Tiba-tiba kedua orangtua Jonathan berdiri dan menarik anaknya keluar dari balik kardus. Suara tepuk tangan menyambutnya, ketika dia berjalan ke depan, beberapa kawannya berlari dan memeluknya.
“Terima kasih Jo, Tuhan Yesus juga mengasihi Jo. Selamat Natal,” Sahut Tia
“Jonathan, Tuhan Yesus juga mencintaimu. Terima Kasih banyak,” Kata Rayen
“Meskipun sederhana, tapi terima kasih Jo. Ini adalah salah satu kado terbaik yang Tante dan Cindy terima dari kamu. Selamat Natal. God bless you,” kata Tante Sarah sambil memeluk Jonathan.
Jonathan terlihat bingung dengan beberapa orang yang bertindak aneh menurutnya. Namun kemudian ayahnya menjelaskan bahwa dalam kartu-kartu itu ibu menuliskan berbagai macam kata-kata yang memotivasi dan memberkati orang lain di hari Natal ini. Jonathan duduk dalam kebingungannya mendengar perkataan sang ayah.
“Terima kasih Jonathan, karena kamu, kami semua di sini benar-benar merasa terberkati,” Kata Kak Ita.
Tiba-tiba.

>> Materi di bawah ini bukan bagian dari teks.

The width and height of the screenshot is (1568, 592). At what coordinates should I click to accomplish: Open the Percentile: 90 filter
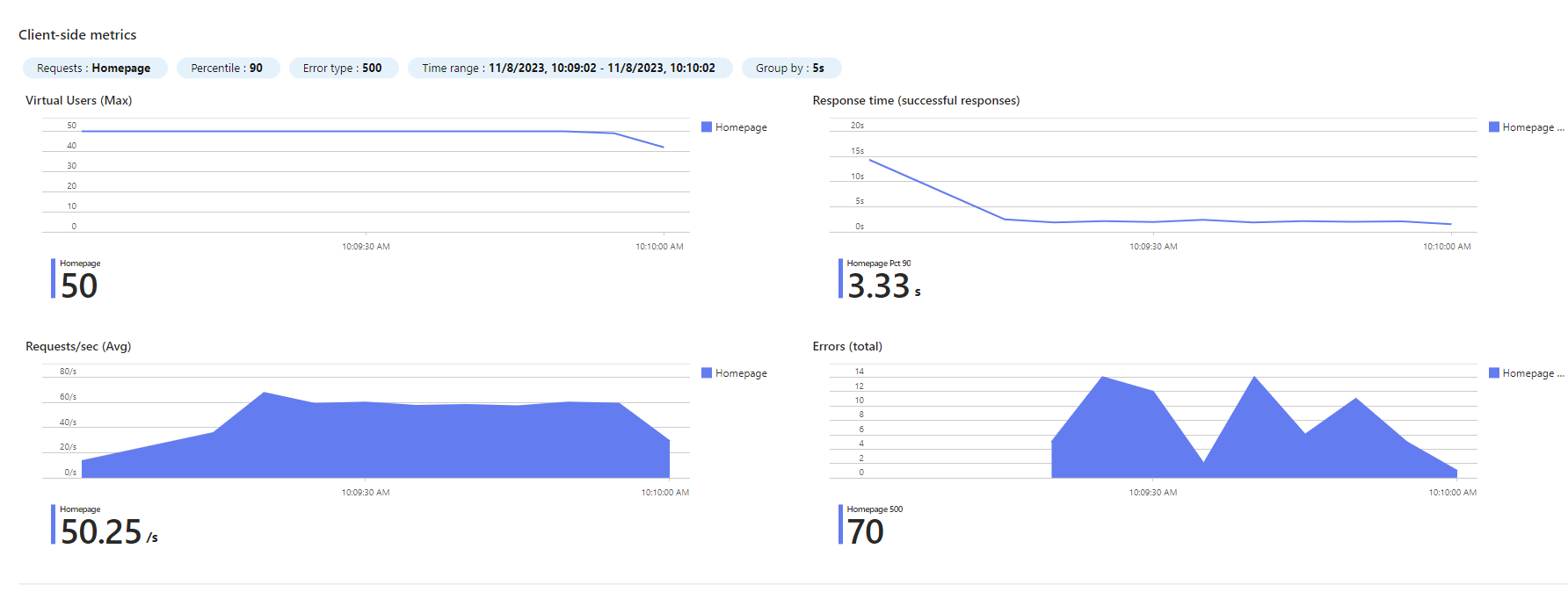pos(228,68)
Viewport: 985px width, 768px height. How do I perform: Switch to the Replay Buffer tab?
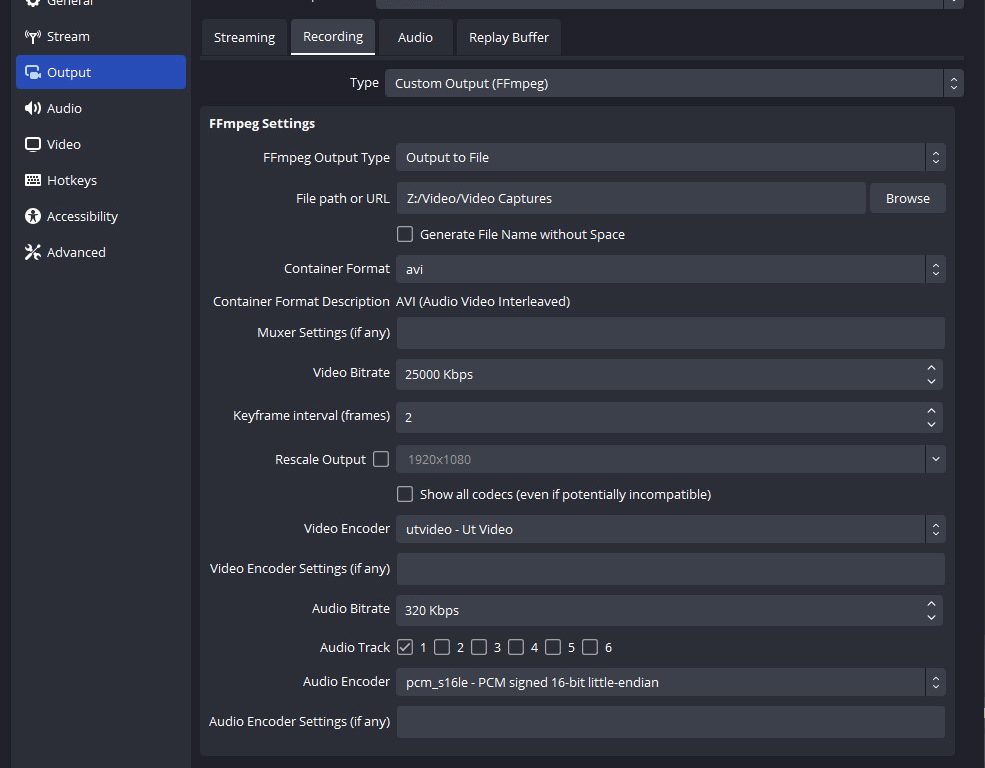pos(509,37)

Jonathan berbisik kepada ibunya.
“Ma, apakah semua orang senang dengan kado yang aku berikan?”
“Tentu saja sayang, tidak perlu hal yang mahal untuk menyenangkan orang lain. Ini merupakan kartu Natal pertama yang Jo berikan bagi semua orang di sini, sederhana kan? Jo harus belajar mengasihi sesama, tidak sombong, tidak melawan mama dan papa, dan juga harus takut akan Tuhan Yesus, karena Tuhan Yesus sudah lebih dulu mencintai dan mengasihi Jo, makanya Jo harus menerapkan hal itu dalam kehidupan Jo sekarang." Bu Mariska menjelaskan
“Siap Ma, Jo janji akan merubah semua kebiasaan Buruk Jo. Tapi jangan lupa Ma! Kado Natal Jo. Setibanya di rumah pengen Jo lihat.”
Ibadah perayaan Natal ditutup dengan makan-makan bersama, Jonathan terlihat bahagia bersama teman-temannya, dia sudah tidak murung lagi. Kini Jonathan menjadi anak yang luar biasa, Bukan hanya untuk orang tua tapi untuk setiap orang di sekitarnya. Ayah dan ibunya terlihat bahagia memandangi sang anak begitu riang dan mau belajar menjadi pribadi yang menyebarkan damai serta sukacita di hari Natal bagi setiap orang di sekelilingnya.